Project Management

Good Project/Bad Project: Finding Your Scope

Previously, we had a project management crash-course, going over the basics of how to be successful with your independent production. Now, though, let’s go into some more detail into the parts of this plan for success. We’ll start at the beginning: how do you determine your scope?

Your project is like a house.

And any good house starts with a foundation.

A foundation needs to be solid. It needs to be able to hold up the weight of the rest of the house and made of the appropriate materials for its environment. For an original project, we start pouring this foundation by asking three questions:

  1. What are we making?
  2. How much of it are we making?
  3. How much time are we using to make it?

Let’s say we’re looking to write an audio drama. Saying “I want to create a superhero audio drama” is a good start. This is the type of foundation we’re going to build. A basement, a slab, a pier or something even more complex for a bigger building. If our next statement is “It’s going to be 10 episodes of 30 minutes each” that’s our rebar and wood framing for the foundation. If we don’t have these frames, then when we pour the concrete it’s just going spill everywhere. The concrete is your timeframe and your schedule. You have to calculate how much time you need to do this thing you want to do and form that schedule. If you don’t, you’re not going to know how much concrete to mix and pour.

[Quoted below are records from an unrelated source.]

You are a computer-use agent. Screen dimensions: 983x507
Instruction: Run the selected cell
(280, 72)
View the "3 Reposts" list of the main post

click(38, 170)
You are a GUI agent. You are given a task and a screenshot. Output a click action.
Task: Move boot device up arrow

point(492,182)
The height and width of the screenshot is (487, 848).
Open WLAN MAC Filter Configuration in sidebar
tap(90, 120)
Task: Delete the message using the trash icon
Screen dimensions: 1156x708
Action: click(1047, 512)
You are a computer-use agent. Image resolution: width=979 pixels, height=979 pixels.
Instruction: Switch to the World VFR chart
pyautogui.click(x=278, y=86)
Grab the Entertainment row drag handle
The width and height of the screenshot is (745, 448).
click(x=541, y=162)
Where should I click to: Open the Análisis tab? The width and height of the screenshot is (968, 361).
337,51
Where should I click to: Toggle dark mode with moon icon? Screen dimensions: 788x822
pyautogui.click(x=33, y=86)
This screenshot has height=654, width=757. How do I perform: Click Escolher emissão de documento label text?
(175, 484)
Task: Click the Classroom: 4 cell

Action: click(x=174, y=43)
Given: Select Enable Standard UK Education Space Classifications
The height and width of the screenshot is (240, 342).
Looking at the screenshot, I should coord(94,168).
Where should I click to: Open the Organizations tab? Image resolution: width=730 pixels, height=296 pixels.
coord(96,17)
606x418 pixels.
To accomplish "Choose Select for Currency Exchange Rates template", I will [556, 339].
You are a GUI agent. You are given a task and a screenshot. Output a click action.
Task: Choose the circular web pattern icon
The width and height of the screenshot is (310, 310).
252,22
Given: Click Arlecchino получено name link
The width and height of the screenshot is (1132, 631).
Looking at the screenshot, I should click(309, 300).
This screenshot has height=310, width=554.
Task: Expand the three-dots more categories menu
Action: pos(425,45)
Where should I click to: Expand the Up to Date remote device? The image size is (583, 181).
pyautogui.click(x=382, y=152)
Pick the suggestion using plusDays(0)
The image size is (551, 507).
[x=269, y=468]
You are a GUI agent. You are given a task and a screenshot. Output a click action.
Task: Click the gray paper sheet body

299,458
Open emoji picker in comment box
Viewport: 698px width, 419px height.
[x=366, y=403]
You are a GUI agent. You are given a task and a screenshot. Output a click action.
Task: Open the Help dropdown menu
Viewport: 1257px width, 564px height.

Saying “I’m gonna do some comic dubs for xyz franchise” doesn’t work as a good foundation. Which comics, how many of them, is there a specific artist you’re looking at? When are you going to stop? You’re going to run into trouble if you have an indefinite end time. That’s knowing you want a crawlspace, but having no frame for it and pouring endless amounts of concrete into an open pit. Can you build something on top of that? Kinda. Is it going to be pretty and well-constructed? Very likely not.

Now, sometimes, your foundation ends up being too big or hardy for the rest of your house. It’ll look a little ugly, but at least there’s room for your walls. You can cover the excess with dirt, and no one else will know the difference. You also have room to expand in the future with a porch or an extension. If your foundation is too small or poorly constructed, though, your house runs the risk of collapsing.

The walls in this house are the different parts of executing this project. Your voice actors, your writers, your artists, and your assets are all the sheetrock and wood and insulation. The technical and soft skill sets are the plumbing, electricity, and HVAC. Software is the nails and fasteners. Some walls are going to be more important than others because they’re load bearing. It’s up to you as a producer to determine what of those walls have to be there for the structure to stay up and what walls you can move around to create different sized rooms. For our audio drama example, the load-bearing walls are typically writing, voice acting, sound effects, and audio editing. Leave out one of those walls, you can’t finish your house. You won’t have a project.

Once the once the necessary walls are up, you have the ability to make a more complex floor plan. Add directing, and that’s a master bedroom en suite. Create advanced foley and sound panning, and there’s your formal dining room. Keep in mind, though, that for every new wall you put up, you’ve got to paint and spackle it, too. If you walk into a house, and the foyer is beautifully sponge painted with wainscotting and intricate moulding and the living room is just plywood and cement, that tells you that the builder doesn’t have their priorities in order and ran out of time and money. You don’t want to be that builder.

The roof caps off our house. It’s the package deal, the product ship, the “Episode 1.” If the roof is too heavy for the walls and foundation below it, the whole structure falls apart. Any crack in the foundation or a poorly constructed wall becomes visible in the roofline. We’ve all seen this even in professional projects like big-budget movies and AAA games and broadcast animations. It presents as bugs and plot holes and not quite right CGI and keyframes.

Lots of times these small faults don’t affect the overall structural integrity of your project. Maybe a door doesn’t quite close right or your covered terrace leaks when it rains, but, overall, it’s a perfectly livable house. While you’re constructing it, though, you don’t know which of those cut corners is going to result in a building collapse. It’s easier to try to build something as sound as possible the first time instead of having to clean up the mess later.

At this point, we’ve haven’t talked about our windows and doors for a very specific reason. You’re well within your rights to build something just for yourself and not give anyone else a way to come inside. You have to consider what the point of building a beautiful mansion is, if you don’t at least cut a hole in the wall for people to visit and look around.

That’s what our windows and doors are. They’re the way we let the public look at or come inside to experience the project that you (and your team) have spent so much time working on. It can be a simple door or holes in the wall, and that’s fine. But maybe you’d benefit from springing for some nice glasswork or shutters.

The exterior look of your doors and windows along with things like exterior paint and landscaping are all part of your curb-appeal. The importance of that to the selling success of your project cannot be dismissed or downplayed. It’s what draws people in to give it a tour. For your project, the curb appeal is your website, your Twitter, your Youtube, the landing page on Itch or Steam, your overall media presence. These may seem like afterthoughts, but they are essential elements that need careful consideration, even if they come a little later in the process.

From the back property line all the way to the curb, the lot that all this happens on is your scope. The yard, the building, the guts all have to be taken into consideration as you’re drawing up your blueprint.

In an ideal world, for your first project, your scope will start small. A two-bedroom bungalow on a tiny lot with a simple but attractive succulent garden. Maybe you find that you can expand your scope a little. That’s when you have to decide whether you add a second story or build a front porch. Trying to do both may leave them both half-finished. As you go, the bigger and more complex your projects get. Bigger houses, bigger lawns, topiaries, columns, dormers, three car garages, out-buildings, more and more the sky’s the limit…as long as you plan for it…and file the right permits with the city.